Task description
Could you write out, exactly, every line from the top of the data through the line holding "Viewport: 883px width, 800px height."? Omit the pictures.

[Supplied material — start]

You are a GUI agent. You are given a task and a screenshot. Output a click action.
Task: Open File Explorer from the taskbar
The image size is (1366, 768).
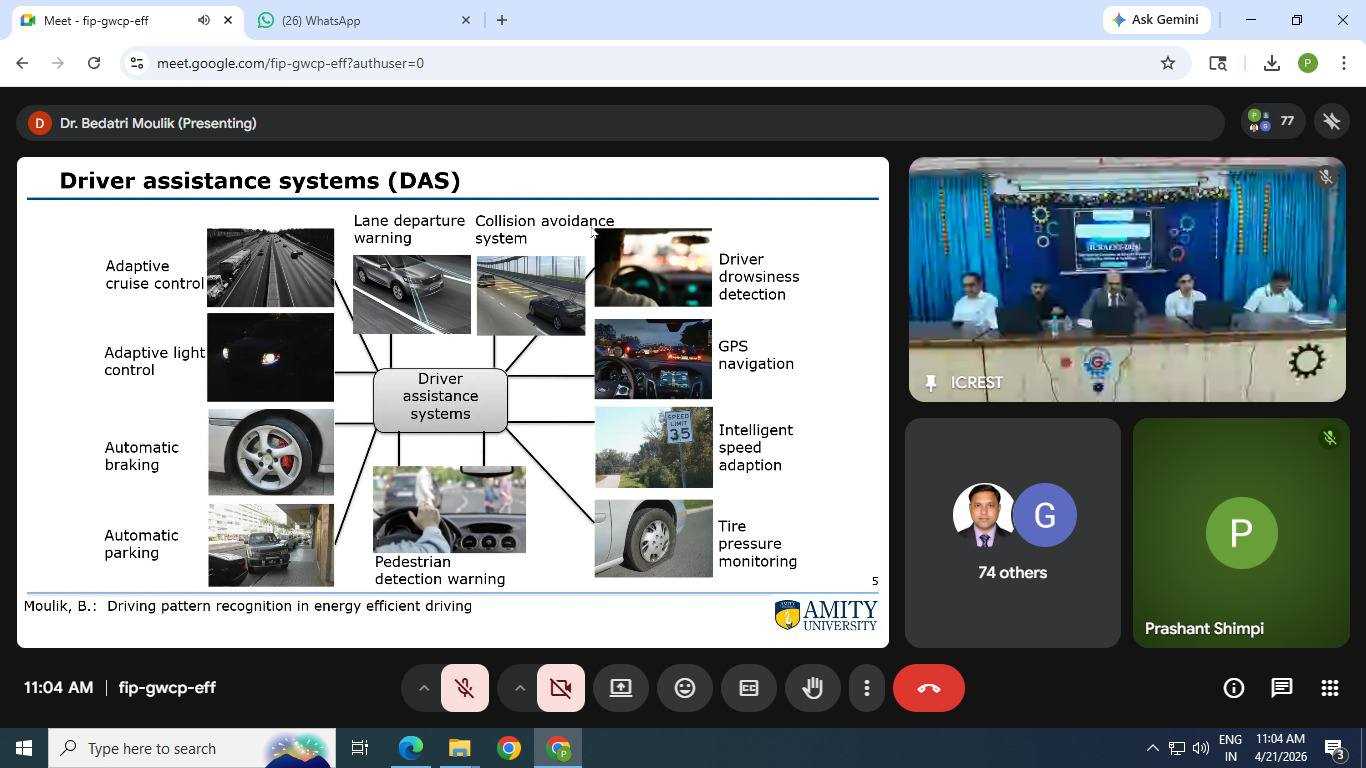pyautogui.click(x=459, y=748)
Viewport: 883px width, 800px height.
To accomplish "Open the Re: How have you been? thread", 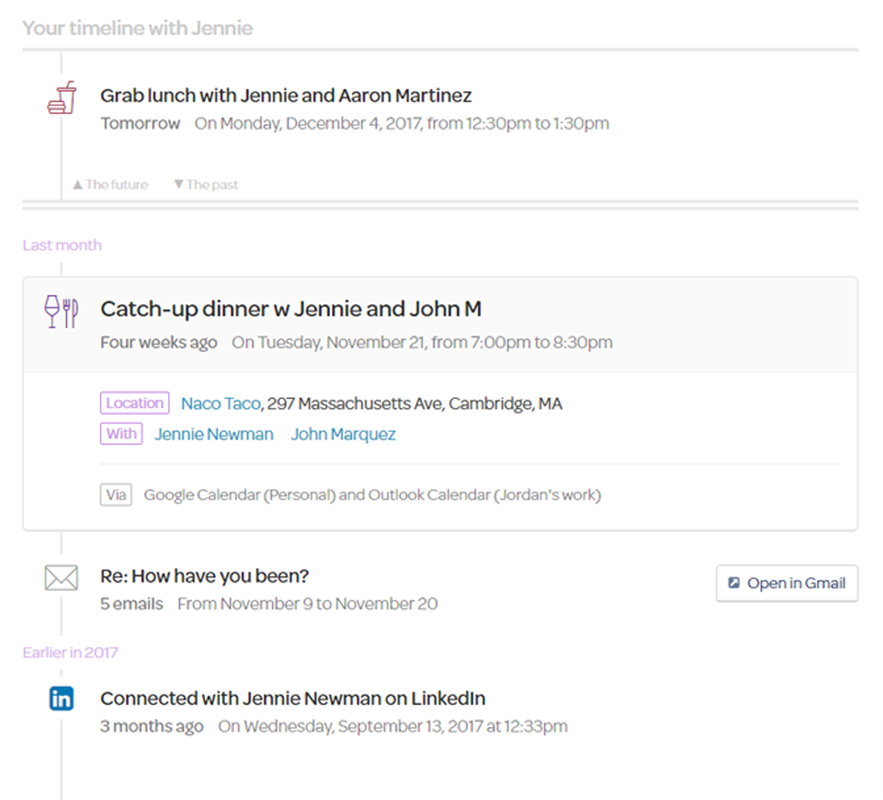I will pos(204,576).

[Supplied material — finish]

Output of the task
You are a GUI agent. You are given a task and a screenshot. Output a click action.
Task: Open File Explorer from the taskbar
The image size is (1366, 768).
pyautogui.click(x=459, y=748)
Viewport: 883px width, 800px height.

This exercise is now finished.